Postby bolsado » Mon Jun 27, 2016 10:52 am

Hi all,

My first post and trying to figure forum out cant seem to post a new topic.

I need to locate a replacement schraeder air valve to the reservoir tank. Upon pumping air during the bleeding process it holds pressure upon releasing the connection at the valve I lose the air pressure. I see similar items available as part of air suspension kits for cars such as at summit or jegs

FYI backstory : I just splashed my new to me 32 sedan. I transported from Hot Springs AR to Phoenix AZ. Upon loading to my trailer I had fly bridge removed in AR and I disconnected the hyd lines from the flybridge helm. Lesson #1 to others I learned is dont disconnect these, just removed the wheel and the helm pump with the lines attached and secure for transport and it will save all the air bleeding problems. Upon searching the ol interweb I came up with a few bleeding directions for the hynautic 3 line system. Lesson #2 color code your hyd lines and index your pump to the dash. I taped the lines to hold as i found them, but upon removing the helm pump i realized its not marked in a way that you can remember exactly which way it was installed. Lesson #3 tape a mark on your cylinder to note relative movement

Basic steps are, remove connecting of steering cylinder at rudders so cylinder will freely move, fill reservoir with proper hyd fluid, loosen the purge relief screws, bleed the lines successively from the upper helm to the lower helm and then at the cylinder then rotate wheel 60 rotations also moving successively to lower helms then 60 in the opposite direction, close the purge screws and turn until cylinder shows movement

Lesson #4 have a helper and bleed pump into a bucket. One can do this yourself but, I lost half a pint of fluid upon my first pressurization when I had a flybridge line cracked a bit loose during bleeding before I could get up to the flybridge and cinch it back down.
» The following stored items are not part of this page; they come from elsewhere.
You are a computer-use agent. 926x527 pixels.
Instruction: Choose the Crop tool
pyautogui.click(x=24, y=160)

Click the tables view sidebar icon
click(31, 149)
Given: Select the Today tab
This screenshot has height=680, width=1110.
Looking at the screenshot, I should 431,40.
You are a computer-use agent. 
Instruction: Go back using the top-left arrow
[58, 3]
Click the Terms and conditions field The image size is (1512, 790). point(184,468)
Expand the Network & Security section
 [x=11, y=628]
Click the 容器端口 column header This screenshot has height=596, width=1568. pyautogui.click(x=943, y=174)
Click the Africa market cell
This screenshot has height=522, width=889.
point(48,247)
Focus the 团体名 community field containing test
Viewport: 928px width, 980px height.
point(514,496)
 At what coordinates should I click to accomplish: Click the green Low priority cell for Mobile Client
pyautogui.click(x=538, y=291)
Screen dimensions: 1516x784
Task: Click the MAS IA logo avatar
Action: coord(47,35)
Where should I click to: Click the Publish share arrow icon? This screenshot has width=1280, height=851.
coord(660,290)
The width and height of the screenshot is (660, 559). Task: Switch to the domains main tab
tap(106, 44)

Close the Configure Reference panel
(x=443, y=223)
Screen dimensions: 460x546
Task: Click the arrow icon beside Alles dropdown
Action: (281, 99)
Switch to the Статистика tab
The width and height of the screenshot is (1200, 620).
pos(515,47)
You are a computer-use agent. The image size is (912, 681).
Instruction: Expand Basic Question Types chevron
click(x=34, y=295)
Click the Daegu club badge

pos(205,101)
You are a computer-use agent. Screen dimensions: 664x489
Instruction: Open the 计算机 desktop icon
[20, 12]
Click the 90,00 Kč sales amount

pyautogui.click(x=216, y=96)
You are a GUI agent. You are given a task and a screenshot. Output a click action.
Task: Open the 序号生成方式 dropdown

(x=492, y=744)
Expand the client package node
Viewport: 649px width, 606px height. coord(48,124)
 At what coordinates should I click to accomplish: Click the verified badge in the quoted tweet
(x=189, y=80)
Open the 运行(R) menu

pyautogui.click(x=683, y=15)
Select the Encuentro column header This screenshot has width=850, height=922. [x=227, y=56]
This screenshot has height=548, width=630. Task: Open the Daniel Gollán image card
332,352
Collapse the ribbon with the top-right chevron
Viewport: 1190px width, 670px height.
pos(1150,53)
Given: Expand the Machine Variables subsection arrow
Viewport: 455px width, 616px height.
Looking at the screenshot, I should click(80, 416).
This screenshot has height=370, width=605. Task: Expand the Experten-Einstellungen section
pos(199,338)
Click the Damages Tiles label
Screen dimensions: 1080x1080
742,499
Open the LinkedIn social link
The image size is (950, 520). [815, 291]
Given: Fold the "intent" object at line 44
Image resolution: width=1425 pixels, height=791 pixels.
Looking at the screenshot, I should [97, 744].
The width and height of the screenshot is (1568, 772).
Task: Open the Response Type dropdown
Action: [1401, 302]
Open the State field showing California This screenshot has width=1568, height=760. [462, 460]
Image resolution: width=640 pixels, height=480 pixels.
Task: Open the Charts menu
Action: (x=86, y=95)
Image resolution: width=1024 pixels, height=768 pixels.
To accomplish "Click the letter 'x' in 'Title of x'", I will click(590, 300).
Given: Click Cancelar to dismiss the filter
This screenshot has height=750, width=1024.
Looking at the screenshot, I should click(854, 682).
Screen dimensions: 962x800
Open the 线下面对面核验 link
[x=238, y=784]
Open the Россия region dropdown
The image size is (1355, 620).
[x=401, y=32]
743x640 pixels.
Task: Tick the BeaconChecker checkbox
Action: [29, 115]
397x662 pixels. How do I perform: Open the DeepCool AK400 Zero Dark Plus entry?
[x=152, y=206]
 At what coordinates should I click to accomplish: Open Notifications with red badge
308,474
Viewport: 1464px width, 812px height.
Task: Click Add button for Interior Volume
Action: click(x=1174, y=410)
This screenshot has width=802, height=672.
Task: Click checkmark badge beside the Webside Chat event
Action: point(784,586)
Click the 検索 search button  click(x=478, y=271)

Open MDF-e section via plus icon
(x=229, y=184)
Lesson #5: Upon failure and giving up in working by myself the 115 degree temps here for 4 hours I went back to the ol interweb to see what I did wrong the first time. I found others learned to turn the wheels at least one hundred times during the purge if you have a flybridge.

2nd time around got it right.

Got helpers, corrected the crisscrossed lines and labeled with color coded electrical tape, marked the helm pump against the dash, marked the cylinder shaft with elec tape, did every thing in the correct order, during the purging process if you have a helper you can see the bubbles, hear the purging occur during the wheel rotation step. I wound up doing 300 rotations in each directions until I saw no air bubbles left.

PS called the seastar help line, they returned call during the typing of this and they say the part number for the valve is HP6122 and the valve and plug assembly is HP6040.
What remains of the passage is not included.